The first spontaneous reaction of winemakers, when air or oxygen during winemaking is discussed or mentioned, is its negative association with the oxidation or browning of wines. The correct oxygen control can, however, have various advantages and contribute positively to wine characteristics.
An analysis of faulty wines at the well-known International Wine Challenge in London showed that oxidation or reduction are the two most important sources of faults, which occurred the most in wines. It is the extremes of oxygen exposure, either too much or too little. The controlled exposure to oxygen can, however, prevent both problems. The following six ways of controlled oxygen exposure exist during winemaking:
- Hyper oxygenation is the planned browning of juice prior to fermentation by means of a high oxygen addition of 8 to 30 mg/ℓ over a few hours, in order to remove potential browning components from the juice.
- Macro oxygenation is the dosing of 8 mg/ℓ oxygen halfway during fermentation to ensure a smooth and complete fermentation. It is often added together with nitrogen yeast nutrients.
- First phase of micro oxygenation (MOX): It is applied after fermentation, but before SO2-addition over a period of two to six weeks to stabilise colour, add more body to the wine and improve the longevity of the wine. It is a continuous dosing of oxygen at 1 to 5 mg/ℓ daily and depends on the oxygen appetite of the wine. This is 20 to 100 more than the oxygen supplied by barrels. The dosing units are either expressed as mg/ℓ/month (30 to 150) or mℓ/ℓ/month (20 to 100).
- Second phase of micro oxygenation (MOX): It is continuously applied after malolactic fermentation (MLF) and SO2-addition over a period of four to 12 weeks to refine the wine structure, integrate aromatic compounds like pyrazines and oak flavours, soften wood tannins and limit reductive tendencies. Dosages vary from 3 to 12 mg/ℓ/month or 2 to 8 mℓ/ℓ/month.
- Third phase of micro oxygenation (MOX): It is continuously introduced after barrel maturation when the wine is one or two years old over a period of two to 12 weeks to harmonise wood tannins and limit reductive flavours before bottling. Typical dosages are 0.4 to 3.0 mg/ℓ/month or 0.25 to 2.0 mℓ/ℓ/month.
- Ciqueage: It is named after the noise made by the solenoid, when the remote control is pressed to liberate oxygen. It is the punctual introduction of oxygen during maturation at 1 to 2 mg/ℓ, which is equivalent to the oxygen uptake during rackings.
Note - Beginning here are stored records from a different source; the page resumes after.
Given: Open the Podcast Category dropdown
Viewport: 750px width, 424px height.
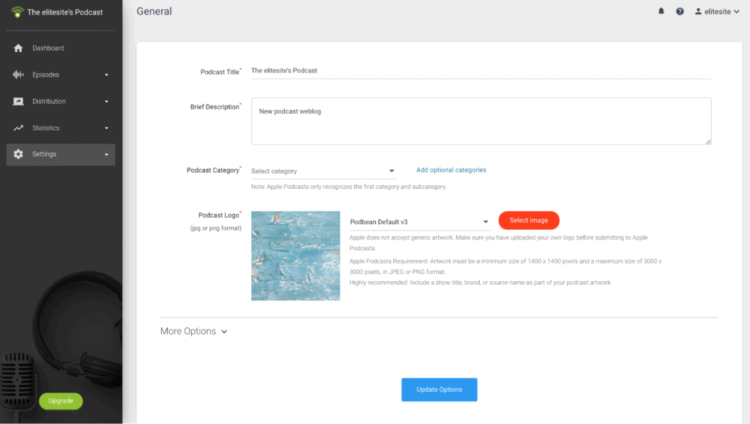Looking at the screenshot, I should click(x=323, y=170).
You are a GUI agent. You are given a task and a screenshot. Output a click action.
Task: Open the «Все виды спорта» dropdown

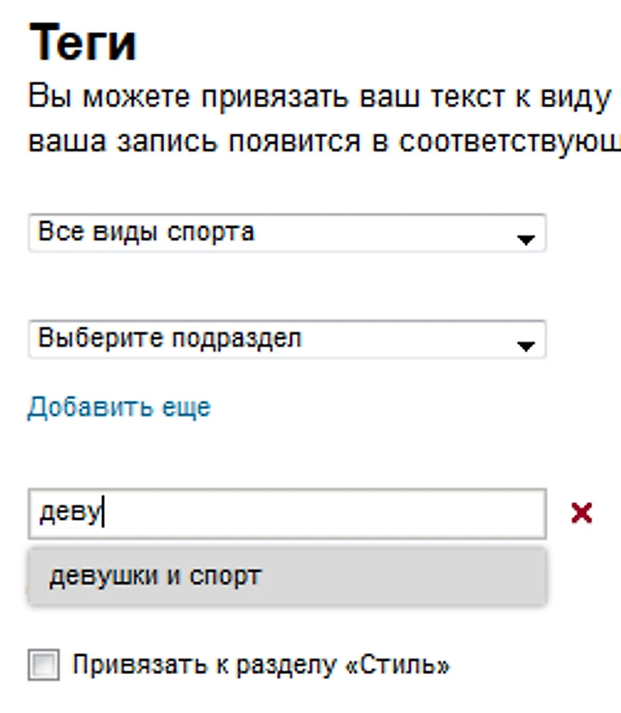tap(287, 232)
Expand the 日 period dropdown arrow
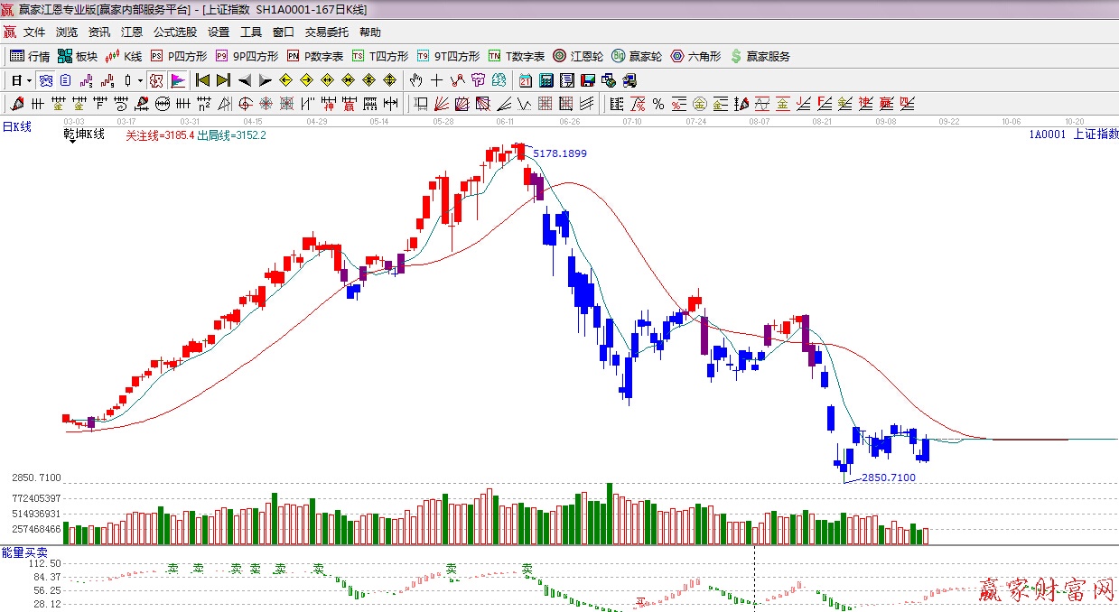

The monitoring of a micro oxygenation process (MOX) is usually done sensorially, because well-managed MOX does not lead to an increase of dissolved oxygen (DO) and DO-analysis is consequently not a good indicator. If an aldehyde character is observed in the processed wine, the MOX-dosage must be decreased and if reductive flavours are observed, the dosage must be increased.
The reductive status of wines can be increased by phenolic reactivity, aerobic micro-organisms like Acetobacter, yeast lees contact, minerality and certain cultivars.
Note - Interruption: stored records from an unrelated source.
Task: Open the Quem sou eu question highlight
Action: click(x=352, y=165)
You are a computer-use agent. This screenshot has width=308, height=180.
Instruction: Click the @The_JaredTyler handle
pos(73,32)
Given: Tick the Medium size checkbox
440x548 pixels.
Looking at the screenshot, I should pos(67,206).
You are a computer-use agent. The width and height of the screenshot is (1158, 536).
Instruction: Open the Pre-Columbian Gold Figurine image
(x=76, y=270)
The oxygen reactivity of wines can be determined by means of redox measurement, total oxygen uptake capacity or oxygen requirement. The latter is a new method, which determines the decrease of the DO-concentration in an oxygen saturated wine in a closed container. At constant temperature the rate of decrease is nearly linear. The addition of sulphur dioxide to the wine inhibits the potential oxygen absorption into the wine considerably.
Correct oxygen management which goes together with the applicable analysis is, like volatile acidity removal by means of reverse osmosis, a new technology, which can be used beneficially (Smith, 2017).
Smith, Clark, 2017. Issues and innovations in oxygen management. Wine Business Monthly, February 2017: 106 – 111.